Solita dio otro suspiro y se alejó; pero retrocediendo al instante, hizo esta pregunta:
-¿Y le has visto?
-Todavía no he podido verle. Ponen mil dificultades; pero me voy a hacer amigo de los comuneros, a ver si por este medio...
-Los comuneros... es decir, D. Patricio. Dime, hermano, ¿son todos tan tontos y tan crueles como nuestro vecino?
-Allá se le van... Creo que me será fácil ver a tu padre. Descuida, que si no podemos conseguir su absolución, trataremos de arreglarle la escapatoria.
-¡Qué bueno eres, pero qué bueno! -exclamó Sola- Siempre que te oigo hablar se me llena el corazón de esperanza y veo a mi pobre padre libre y feliz. Lo que haces por nosotros Salvador, es más que cuanto pueden hacer los hombres más generosos. Mucho ha de darte Dios en esta vida o en la otra para poderte premiar.
-Dios no tiene que darme nada, tonta. Esto es una deuda, mejor dicho, aquí hay varias deudas que pesan sobre mi alma. Si salvo a tu padre de la muerte primero, de la cárcel después, sentiré un alivio...
-Ya sé... Cuando mis padres marcharon a Francia hace ocho años, ocurrieron cosas terribles.
-Sí, muy terribles. Algunas de ellas no las puedes comprender. Por fortuna tú no estabas allí; te dejaron en La Bañeza.
-Pero todo me lo contó mi madrastra -manifestó Solita con emoción-. La pobre te estimaba mucho, y constantemente hablaba de ti. Hasta en el día de su muerte te nombró varias veces...

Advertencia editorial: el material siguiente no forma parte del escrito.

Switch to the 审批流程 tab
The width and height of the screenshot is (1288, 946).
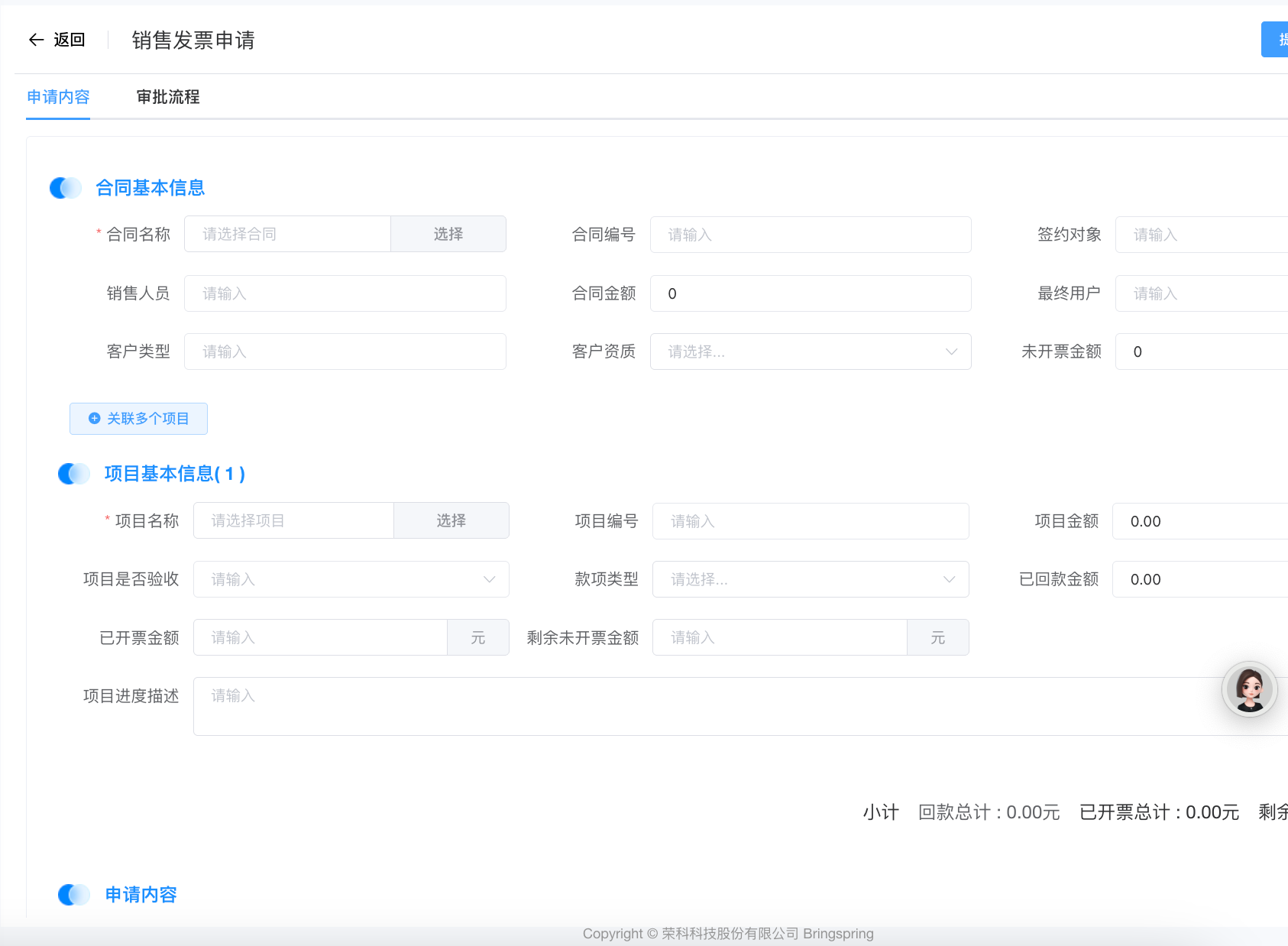168,97
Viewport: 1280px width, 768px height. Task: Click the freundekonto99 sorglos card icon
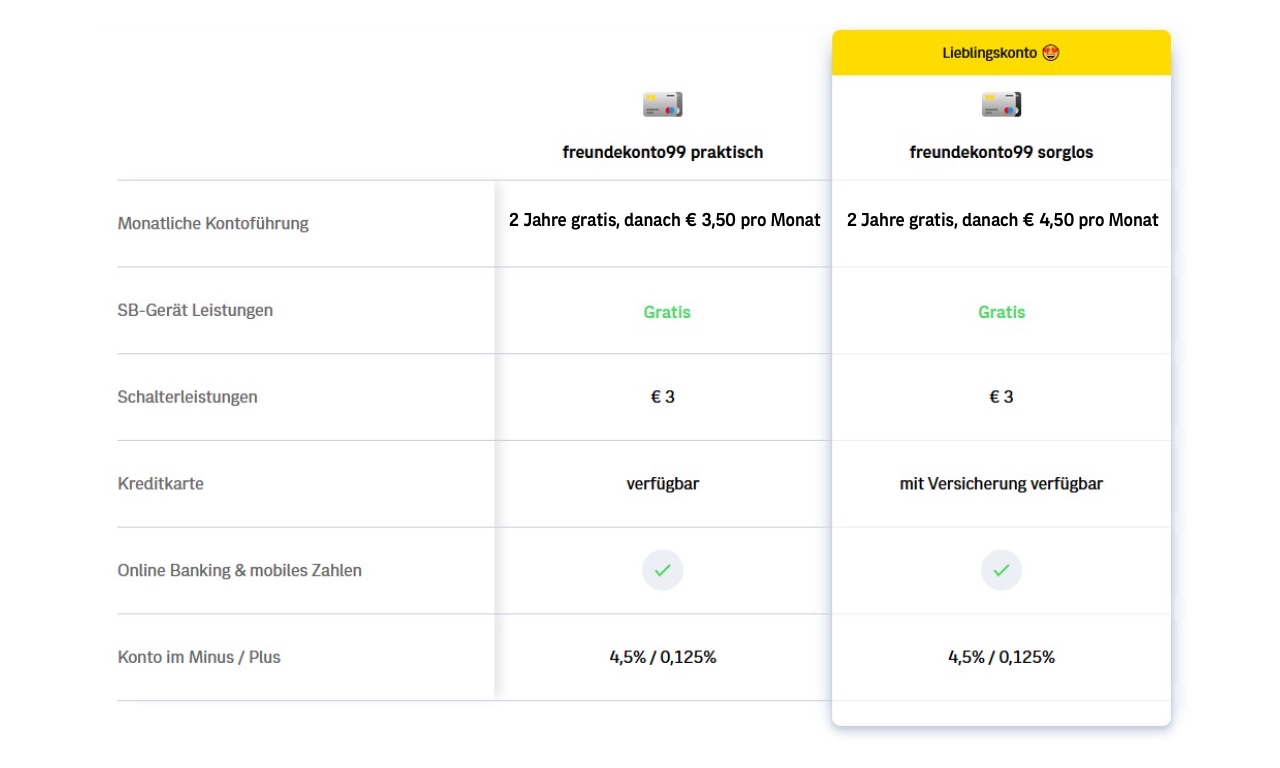pyautogui.click(x=1001, y=104)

Salvador callaba, fijando la vista en el suelo.
-No digas que soy generoso si saco a tu padre de este mal paso -manifestó después de una pausa-.Di más bien que soy un malvado si no le salvo.
-¿Y si es imposible?
-No hay nada imposible -repuso el joven con brío-. Soledad, tendrás padre, tendrás marido... ¿Sabes que conviene escribir a tu primo Anatolio, refiriéndole la situación en que te hallas?
-Como tú quieras -respondió la joven con indiferencia.

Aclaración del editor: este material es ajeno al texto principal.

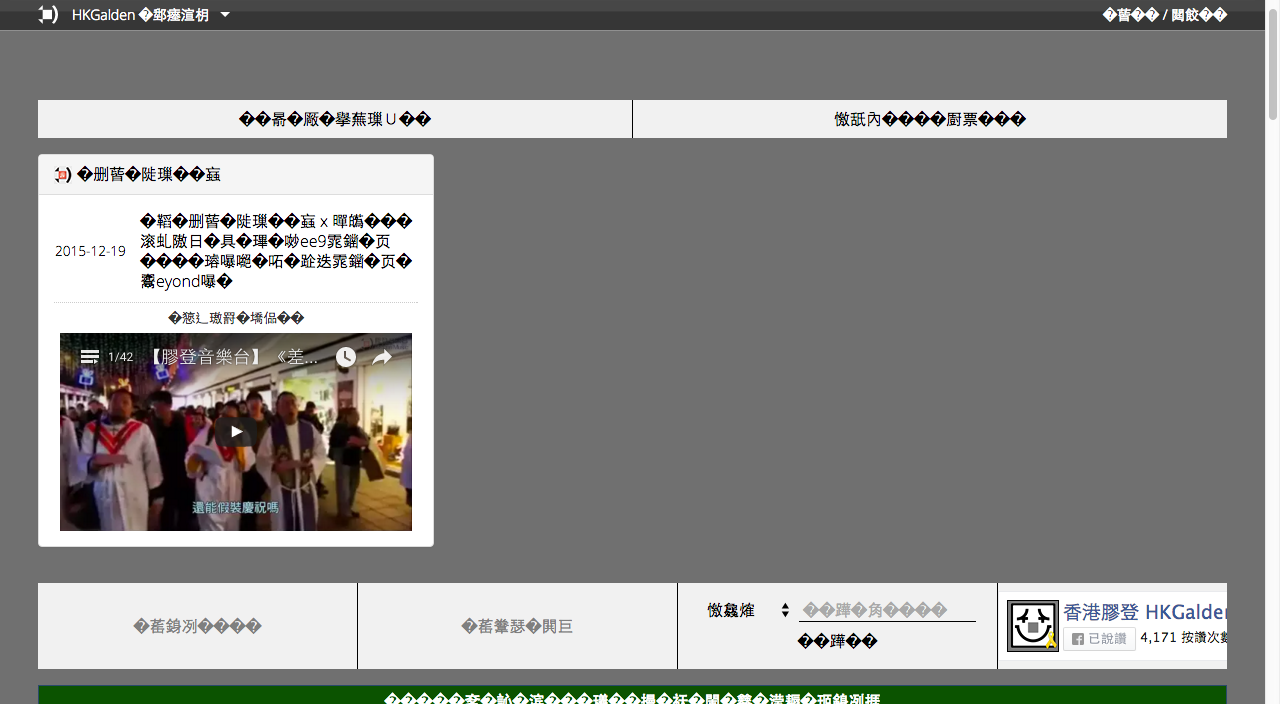Image resolution: width=1280 pixels, height=704 pixels.
Task: Expand the HKGalden dropdown arrow in top bar
Action: point(225,15)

-Le escribiré, vendrá, te casarás. Para entonces, vive Dios, o soy digno del desprecio de todos, o estará tu padre libre. Viviréis felices y tranquilos... ¡Oh, qué hermosa familia vamos a tener aquí!... Porque supongo que el Sr. Gil se verá rodeado de nietos dentro de algunos años... ¡Pobre anciano, cómo gozará, jugando con los pequeñuelos!... ¿Y ese Anatolio será un buenazo, un corazón de oro?... Lo dicho: seré padrino de tus muñecos.
-Buenas noches, compadre. Que duermas bien.
-Buenas noches.
Y al acostarse se decía a sí mismo:
-¿La ves tan desgraciada, tan pobre, tan sola? Pues con su sencillez, su ignorancia y su Anatolio, será más feliz que tú.